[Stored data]
· · · · · · ·

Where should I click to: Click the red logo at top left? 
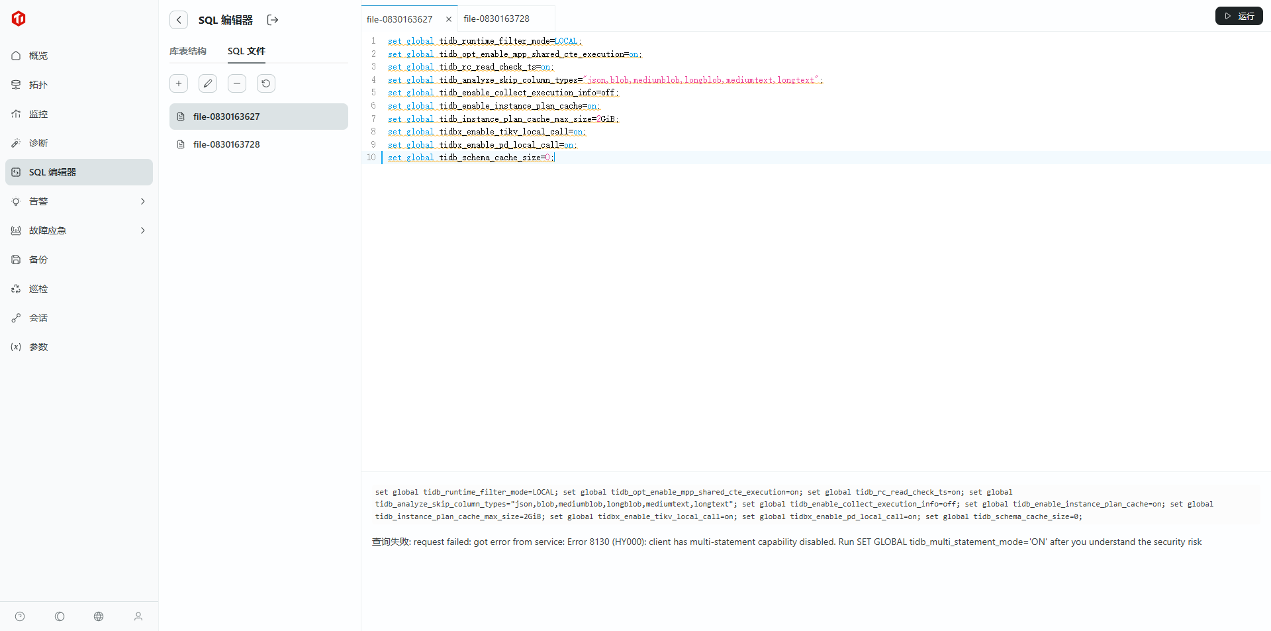[19, 19]

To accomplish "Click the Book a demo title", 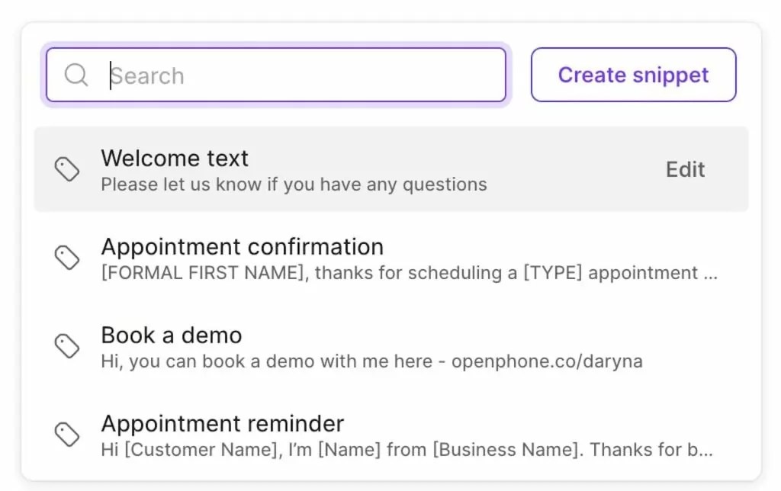I will (x=171, y=335).

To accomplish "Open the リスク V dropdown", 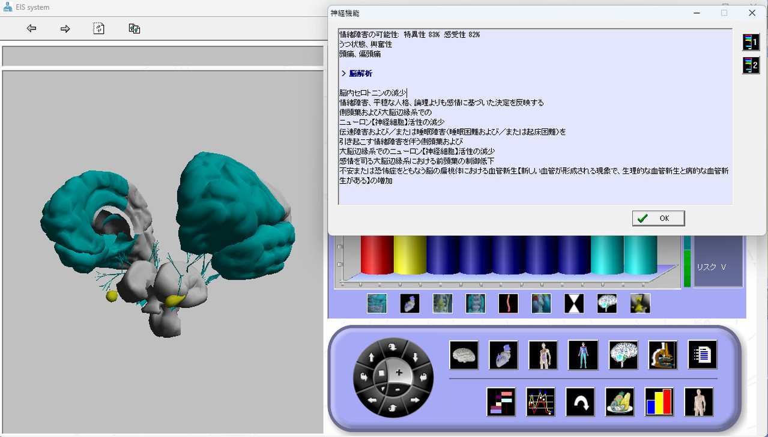I will pos(712,267).
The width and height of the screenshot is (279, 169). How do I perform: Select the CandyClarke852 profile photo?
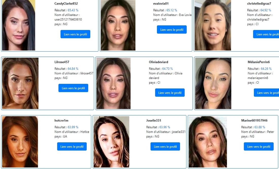(x=19, y=25)
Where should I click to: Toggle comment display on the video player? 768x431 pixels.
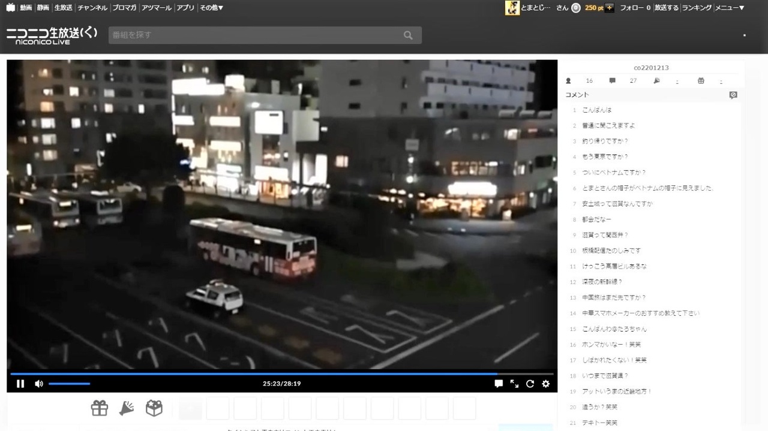[499, 384]
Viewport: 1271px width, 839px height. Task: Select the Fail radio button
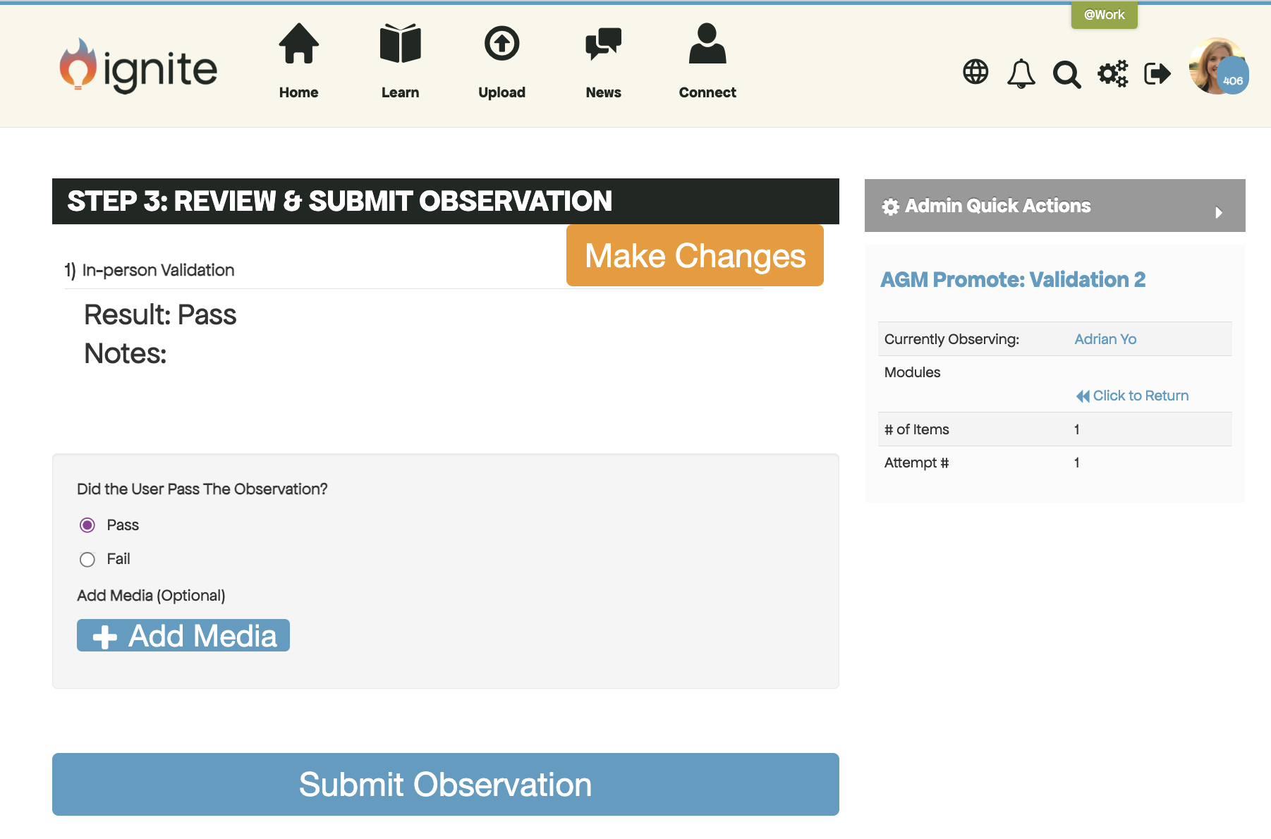click(87, 560)
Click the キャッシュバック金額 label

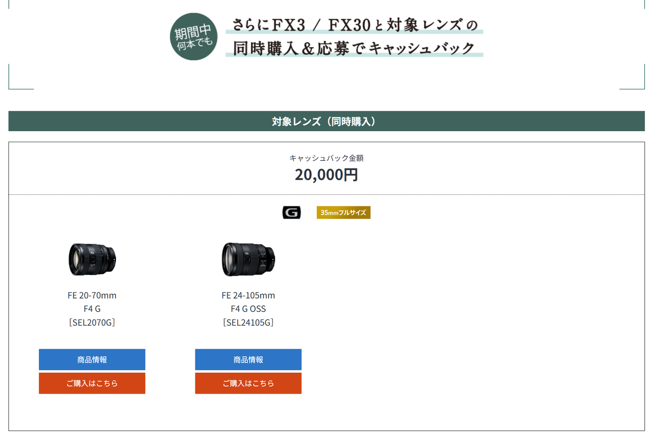coord(326,158)
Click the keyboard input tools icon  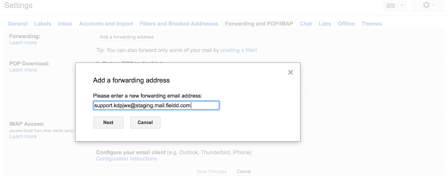point(391,6)
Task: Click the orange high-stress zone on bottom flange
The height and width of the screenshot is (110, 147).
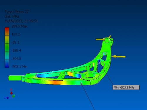Action: click(x=55, y=82)
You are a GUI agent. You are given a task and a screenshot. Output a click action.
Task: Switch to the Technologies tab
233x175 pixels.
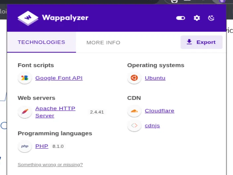click(41, 42)
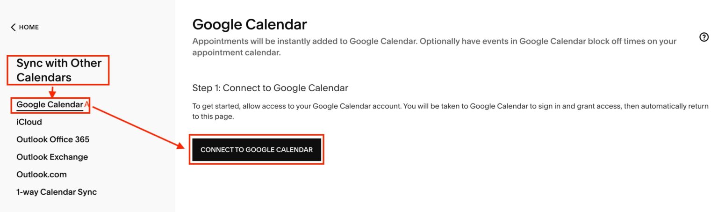Viewport: 718px width, 212px height.
Task: Open 1-way Calendar Sync settings
Action: pos(57,192)
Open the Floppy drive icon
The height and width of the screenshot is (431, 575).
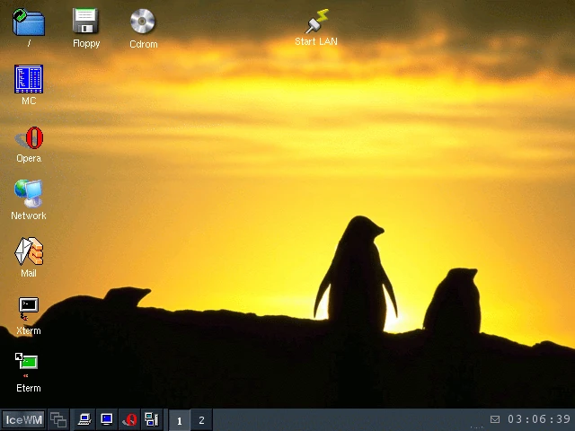tap(86, 23)
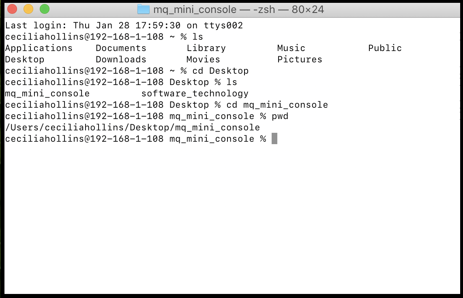Click the Last login text line
This screenshot has height=298, width=463.
click(x=124, y=26)
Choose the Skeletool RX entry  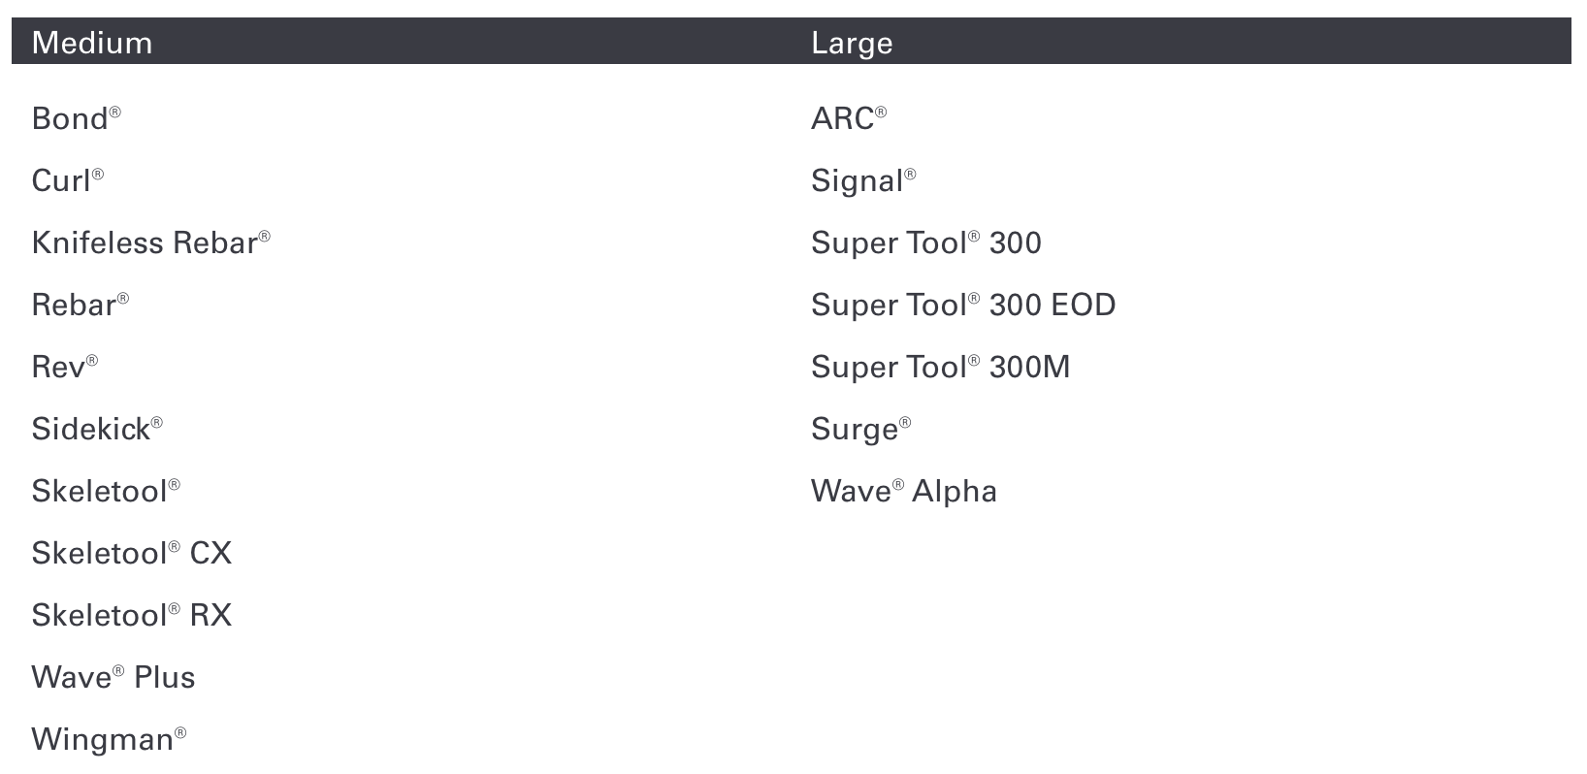pyautogui.click(x=131, y=615)
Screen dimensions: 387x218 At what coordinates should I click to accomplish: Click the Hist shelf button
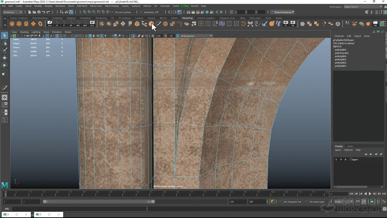(50, 24)
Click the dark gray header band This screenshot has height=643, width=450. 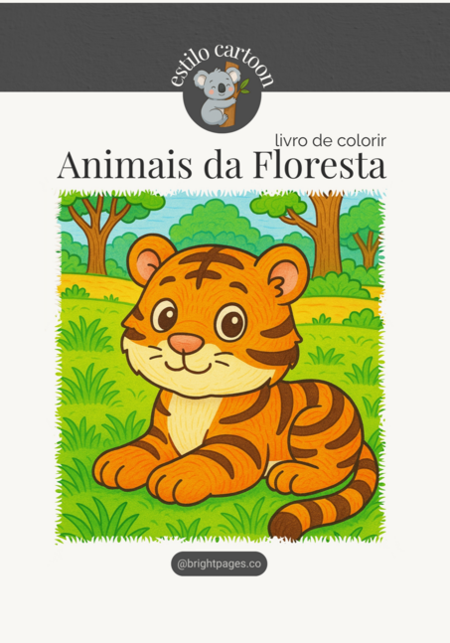[x=225, y=47]
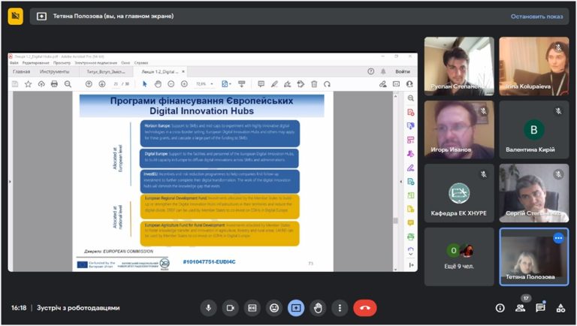Expand the zoom percentage dropdown

point(212,84)
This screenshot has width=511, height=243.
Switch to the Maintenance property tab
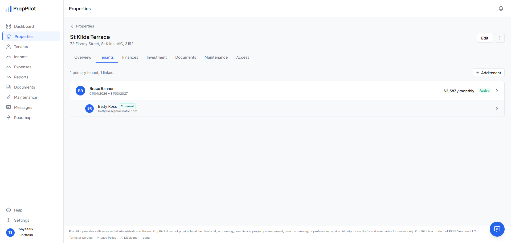(216, 57)
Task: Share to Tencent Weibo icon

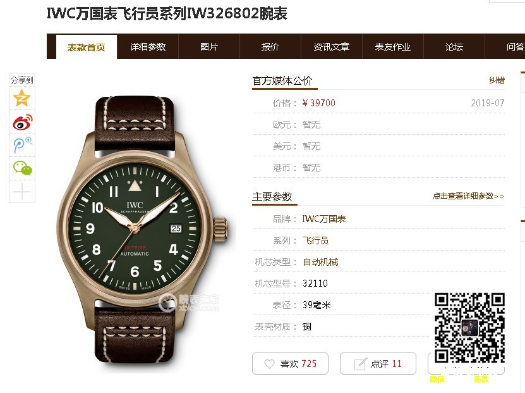Action: coord(23,145)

· · · · · · ·

Copy exactly the lines that run from the one containing "Switch to the Maintenance property tab" to the last line of the records, both included, and leave out every picture.

Reply:
Switch to the Maintenance property tab
(216, 57)
Task: Share to Tencent Weibo icon

Action: coord(23,145)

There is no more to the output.